You are looking at historical revision 27975 of this page. It may differ significantly from its current revision.

## hashes

Miscellaneous Hash Functions

## Documentation

A suite of hash procedures. All have the same signature. All return hash values in an unsigned 32-bit range. Not a one of these is suitable for cryptographic work!

The `HASH` name refers to one of the hash algorithm names below.

#### Usage

(require-extension {{HASH}})

#### Signatures

*[procedure]*

`(*{{HASH}} STRING LENGTH SEED) => unsigned-integer32`

Returns the hash of `STRING` of `LENGTH`, using `SEED`.

*[procedure]*

`({{HASH}} STRING [LENGTH [SEED]]) => unsigned-integer32`

Returns the hash of `STRING`. When `LENGTH` is missing (string-length `STRING`) is assumed. When `SEED` is missing 0 is assumed.

*[procedure]*

`({{HASH}}-primitive) => message-digest-primitive`

Returns the hash message-digest-primitive object.

### Hash Procedures

`HASH`- Description.
- RJMXHash
- Bob Jenkins' MIX Lookup 2 hash function.
- RJL3Hash
- Bob Jenkins' MIX Lookup 3 hash function.
- TWMXHash
- Thomas Wang's hash function with original MIX.
- TWSHMXHash
- Thomas Wang's hash function with shift MIX.
- TWSHMLMXHash
- Thomas Wang's hash function with shift-multiply MIX.
- TWMGMXHash
- Thomas Wang's hash function with Magic MIX.
- FNVHash
- Fowler/Noll/Vo 1 hash function. Substitutes the algorithm's initial value when the
`SEED`is non-zero. - FNVAHash
- Fowler/Noll/Vo 1a hash function. Substitutes the algorithm's initial value when the
`SEED`is non-zero. - PHSFHash
- Paul Hsieh's SuperFast hash function. Substitutes the algorithm's initial value when the
`SEED`is non-zero. - RSHash
- Robert Sedgwick's "Algorithms in C" hash function.
- JSHash
- A bitwise hash function written by Justin Sobel. Ignores the
`SEED`when 0. - PJWHash
- Hash algorithm is based on work by Peter J. Weinberger of AT&T Bell Labs.
- ELFHash
- Similar to the PJW Hash function, but tweaked for 32-bit processors. It's the hash function widely used on most UNIX systems.

Data supplied:

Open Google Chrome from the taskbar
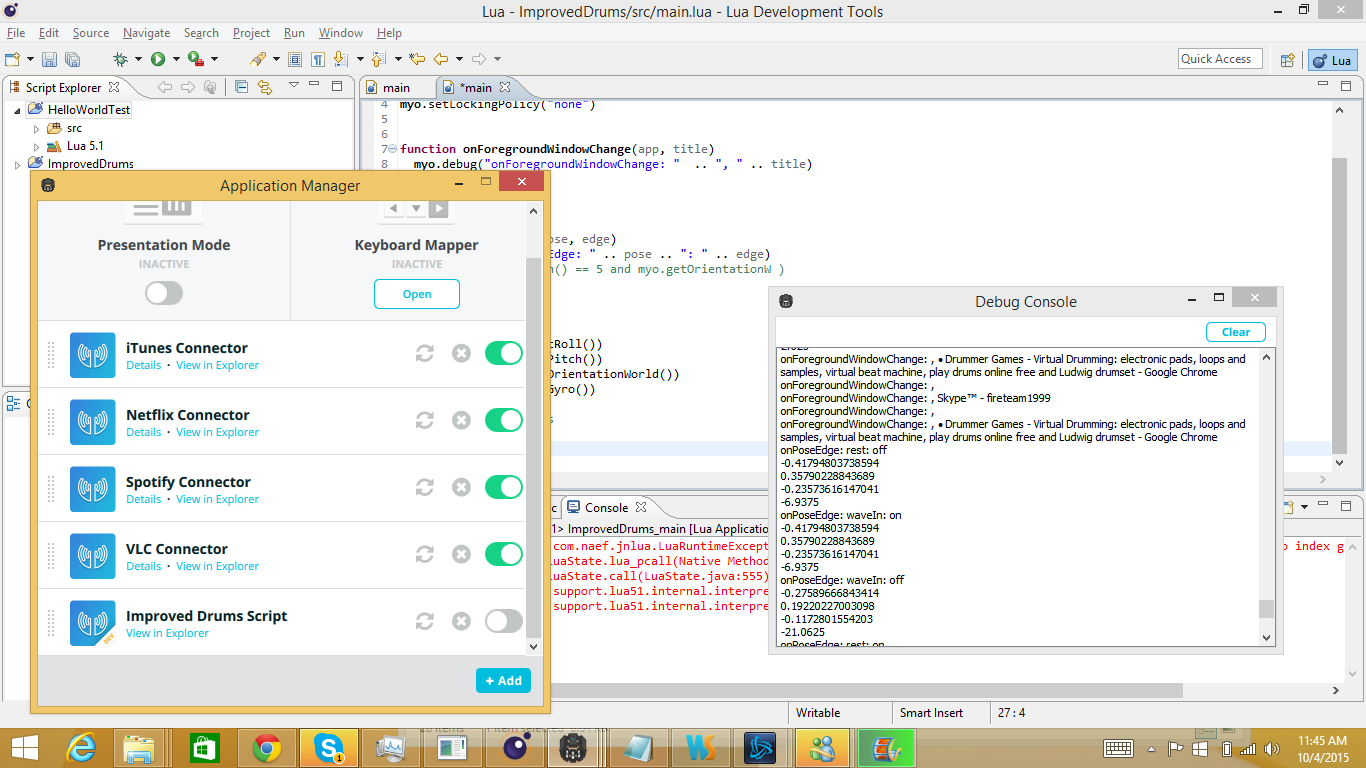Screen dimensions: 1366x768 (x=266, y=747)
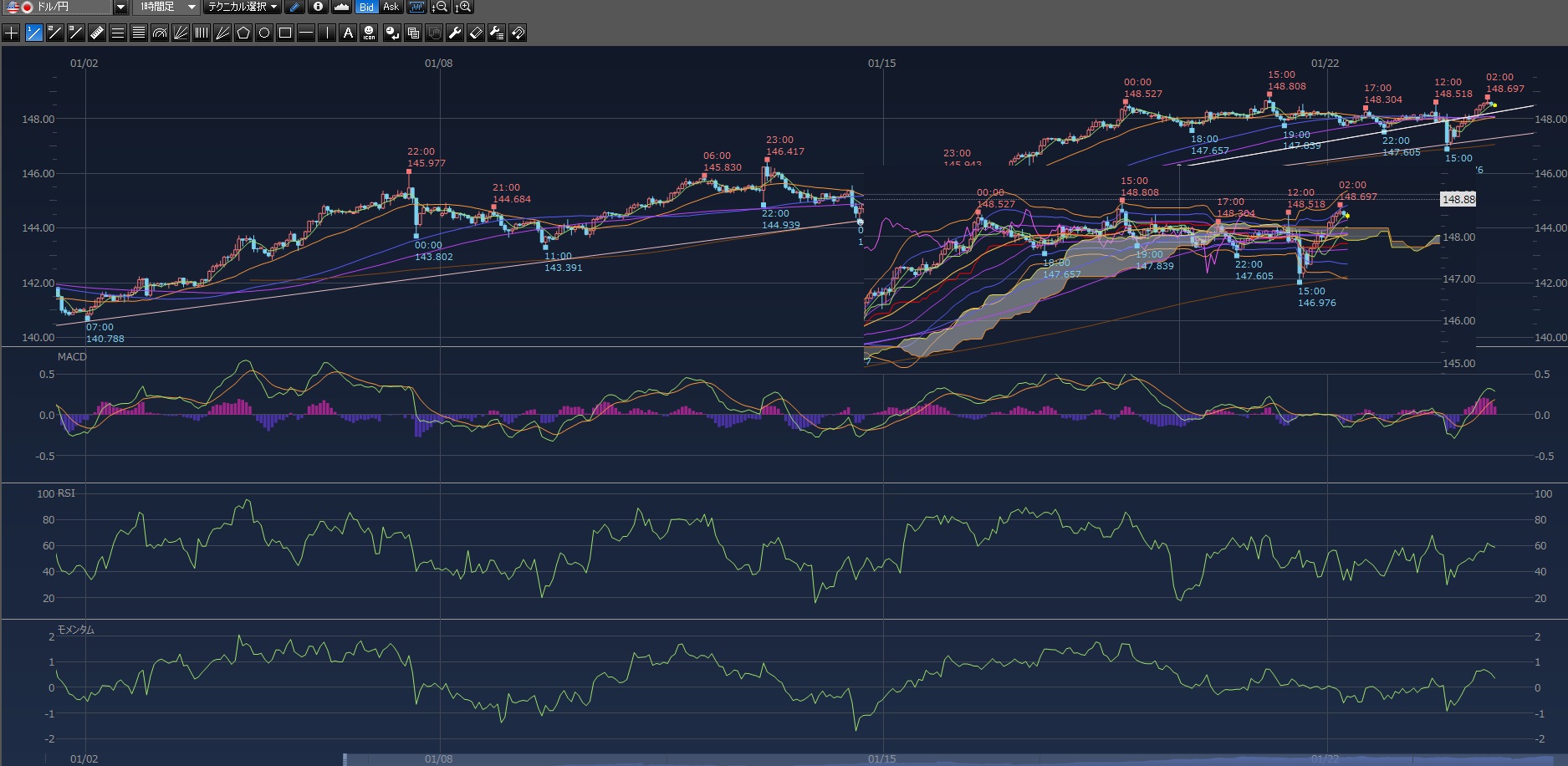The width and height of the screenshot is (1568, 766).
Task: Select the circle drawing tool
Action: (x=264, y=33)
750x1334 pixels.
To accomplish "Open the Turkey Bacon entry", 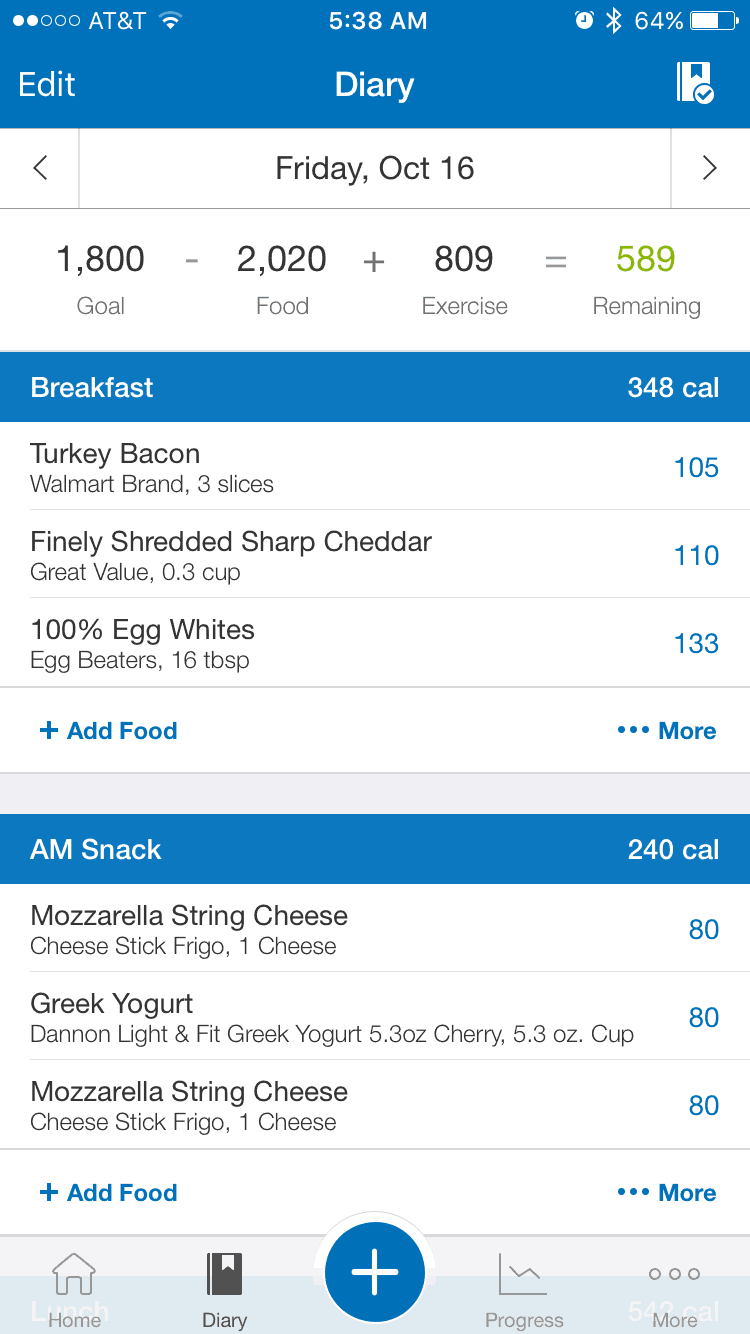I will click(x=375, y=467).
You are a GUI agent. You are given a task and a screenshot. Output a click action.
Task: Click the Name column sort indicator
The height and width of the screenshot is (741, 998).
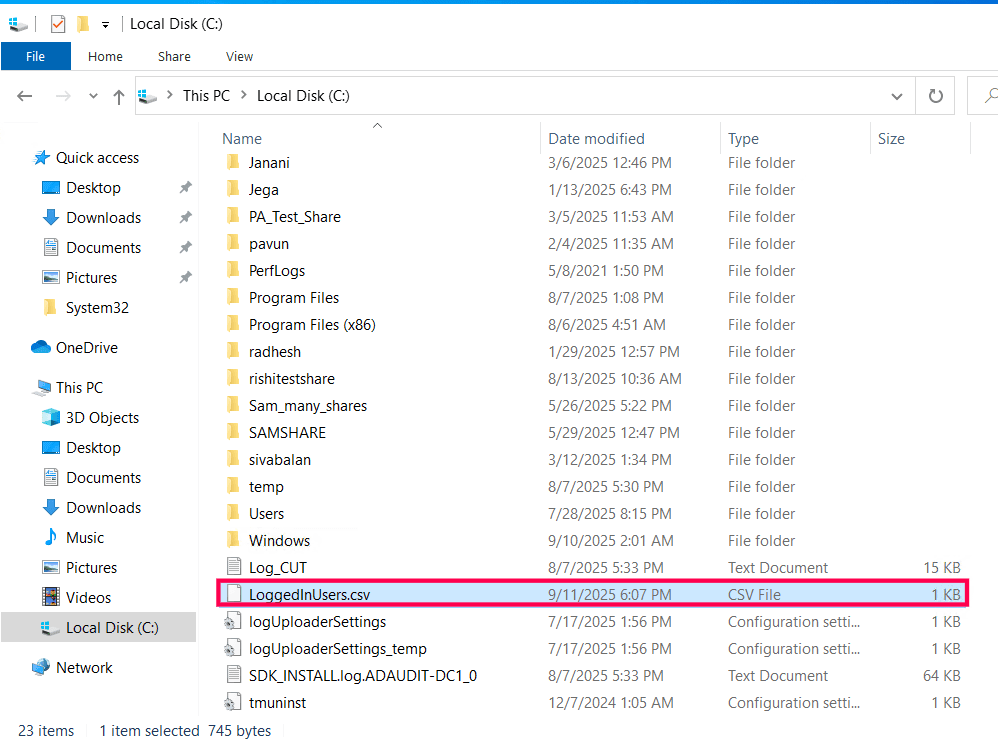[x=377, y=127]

--

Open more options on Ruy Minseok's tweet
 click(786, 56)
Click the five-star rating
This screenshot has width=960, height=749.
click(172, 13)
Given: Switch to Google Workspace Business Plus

Direction:
Continue the documentation of the hashes library from the end of the ELFHash entry.

Reply to the exercise:
- BKDRHash
- This hash function comes from Brian Kernighan and Dennis Ritchie's book "The C Programming Language". It is a simple hash function using a strange set of possible seeds which all constitute a pattern of 31....31...31 etc, it seems to be very similar to the DJB hash function
- SDBMHash
- This is the algorithm of choice which is used in the open source SDBM project. The hash function seems to have a good over-all distribution for many different data sets. It seems to work well in situations where there is a high variance in the MSBs of the elements in a data set.
- DJBHash
- An algorithm produced by Professor Daniel J. Bernstein and shown first to the world on the usenet newsgroup comp.lang.c. It is one of the most efficient hash functions ever published. Substitutes the algorithm's initial value when the
`SEED`is non-zero. - NDJBHash
- Now favored by Bernstein. Substitutes the algorithm's initial value when the
`SEED`is non-zero. - DEKHash
- An algorithm proposed by Donald E. Knuth in "The Art Of Computer Programming, Volume 3", under the topic of sorting and search chapter 6.4. Substitutes the algorithm's initial value when the
`SEED`is non-zero. - APHash
- Arash Partow's hash function. A hybrid rotative and additive hash function algorithm based around four primes 3, 5, 7, and 11.
- BRPHash
- A hash function by Bruno R. Preiss.
- PYHash
- The Python String Object hash function.
- ISPLHash
- The ISpell hash function.
- CRCHash
- The crc32 procedure wrapped as above. Ignores the
`SEED`when 0.

### TWUserMixHash Procedures

Thomas Wang's hash function with a user supplied MIX procedure.

#### Usage

(require-extension TWUserMixHash)

#### make-TWUserMixHash-primitive-procedure

*[procedure]*

`(make-TWUserMixHash-primitive-procedure MIXER [UNSAFE #f]) => procedure`

Returns a hash primitive procedure, `(procedure (scheme-object unsigned-integer32 unsigned-integer32) unsigned-integer32)`, for the procedure `MIXER`, `(procedure (unsigned-integer32) unsigned-integer32)`.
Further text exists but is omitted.